*Aim of the exercise*
Transcribe the records in full.

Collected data
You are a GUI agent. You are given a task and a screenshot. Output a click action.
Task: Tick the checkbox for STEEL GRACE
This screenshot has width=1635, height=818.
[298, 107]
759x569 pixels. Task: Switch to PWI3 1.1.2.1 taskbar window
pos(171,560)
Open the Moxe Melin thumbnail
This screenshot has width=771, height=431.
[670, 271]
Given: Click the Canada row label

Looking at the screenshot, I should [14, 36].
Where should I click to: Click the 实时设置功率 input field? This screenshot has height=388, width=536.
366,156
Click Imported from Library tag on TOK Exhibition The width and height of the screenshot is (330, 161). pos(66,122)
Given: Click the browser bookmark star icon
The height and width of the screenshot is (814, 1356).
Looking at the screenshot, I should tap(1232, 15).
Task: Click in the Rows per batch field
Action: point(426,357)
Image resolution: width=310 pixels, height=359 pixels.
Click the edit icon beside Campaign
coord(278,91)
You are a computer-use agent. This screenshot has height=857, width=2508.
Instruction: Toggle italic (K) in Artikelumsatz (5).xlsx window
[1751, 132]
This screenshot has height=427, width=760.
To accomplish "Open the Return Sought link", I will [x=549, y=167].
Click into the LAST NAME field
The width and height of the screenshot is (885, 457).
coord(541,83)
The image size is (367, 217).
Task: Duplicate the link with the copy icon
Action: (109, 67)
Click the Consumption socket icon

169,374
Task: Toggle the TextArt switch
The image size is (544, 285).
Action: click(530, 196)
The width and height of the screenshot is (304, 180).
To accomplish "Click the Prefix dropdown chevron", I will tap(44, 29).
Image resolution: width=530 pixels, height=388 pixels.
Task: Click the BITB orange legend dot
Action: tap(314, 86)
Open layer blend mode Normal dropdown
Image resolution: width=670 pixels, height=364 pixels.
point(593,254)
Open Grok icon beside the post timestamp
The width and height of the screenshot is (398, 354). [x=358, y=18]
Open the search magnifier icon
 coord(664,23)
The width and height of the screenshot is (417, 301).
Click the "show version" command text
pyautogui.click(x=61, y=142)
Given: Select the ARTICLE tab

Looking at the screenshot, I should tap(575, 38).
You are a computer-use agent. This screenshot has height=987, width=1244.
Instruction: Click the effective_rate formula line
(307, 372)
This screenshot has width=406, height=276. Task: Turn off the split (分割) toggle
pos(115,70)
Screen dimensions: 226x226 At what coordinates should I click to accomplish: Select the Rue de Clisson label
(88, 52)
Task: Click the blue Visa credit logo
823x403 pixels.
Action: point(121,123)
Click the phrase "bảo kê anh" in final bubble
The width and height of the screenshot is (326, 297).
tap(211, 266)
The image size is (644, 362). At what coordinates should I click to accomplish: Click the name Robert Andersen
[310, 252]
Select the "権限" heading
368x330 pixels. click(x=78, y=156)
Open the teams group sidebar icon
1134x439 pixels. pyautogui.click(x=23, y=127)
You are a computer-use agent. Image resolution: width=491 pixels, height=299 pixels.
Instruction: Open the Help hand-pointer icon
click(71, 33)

*Result below*
You are a GUI agent. You are given a task and a screenshot. Output a click action.
Task: Tick the checkbox for STEEL GRACE
This screenshot has width=1635, height=818.
[298, 107]
759x569 pixels. Task: Switch to PWI3 1.1.2.1 taskbar window
pos(171,560)
Open the Moxe Melin thumbnail
This screenshot has width=771, height=431.
[670, 271]
Given: Click the Canada row label

Looking at the screenshot, I should [14, 36].
Where should I click to: Click the 实时设置功率 input field? This screenshot has height=388, width=536.
366,156
Click Imported from Library tag on TOK Exhibition The width and height of the screenshot is (330, 161). pos(66,122)
Given: Click the browser bookmark star icon
The height and width of the screenshot is (814, 1356).
Looking at the screenshot, I should tap(1232, 15).
Task: Click in the Rows per batch field
Action: point(426,357)
Image resolution: width=310 pixels, height=359 pixels.
Click the edit icon beside Campaign
coord(278,91)
You are a computer-use agent. This screenshot has height=857, width=2508.
Instruction: Toggle italic (K) in Artikelumsatz (5).xlsx window
[1751, 132]
This screenshot has height=427, width=760.
To accomplish "Open the Return Sought link", I will [x=549, y=167].
Click into the LAST NAME field
The width and height of the screenshot is (885, 457).
coord(541,83)
The image size is (367, 217).
Task: Duplicate the link with the copy icon
Action: (109, 67)
Click the Consumption socket icon

169,374
Task: Toggle the TextArt switch
The image size is (544, 285).
Action: click(530, 196)
The width and height of the screenshot is (304, 180).
To accomplish "Click the Prefix dropdown chevron", I will tap(44, 29).
Image resolution: width=530 pixels, height=388 pixels.
Task: Click the BITB orange legend dot
Action: tap(314, 86)
Open layer blend mode Normal dropdown
Image resolution: width=670 pixels, height=364 pixels.
point(593,254)
Open Grok icon beside the post timestamp
The width and height of the screenshot is (398, 354). [x=358, y=18]
Open the search magnifier icon
 coord(664,23)
The width and height of the screenshot is (417, 301).
Click the "show version" command text
pyautogui.click(x=61, y=142)
Given: Select the ARTICLE tab

Looking at the screenshot, I should tap(575, 38).
You are a computer-use agent. This screenshot has height=987, width=1244.
Instruction: Click the effective_rate formula line
(307, 372)
This screenshot has width=406, height=276. Task: Turn off the split (分割) toggle
pos(115,70)
Screen dimensions: 226x226 At what coordinates should I click to accomplish: Select the Rue de Clisson label
(88, 52)
Task: Click the blue Visa credit logo
823x403 pixels.
Action: point(121,123)
Click the phrase "bảo kê anh" in final bubble
The width and height of the screenshot is (326, 297).
tap(211, 266)
The image size is (644, 362). At what coordinates should I click to accomplish: Click the name Robert Andersen
[310, 252]
Select the "権限" heading
368x330 pixels. click(x=78, y=156)
Open the teams group sidebar icon
1134x439 pixels. pyautogui.click(x=23, y=127)
You are a computer-use agent. Image resolution: width=491 pixels, height=299 pixels.
Instruction: Open the Help hand-pointer icon
click(71, 33)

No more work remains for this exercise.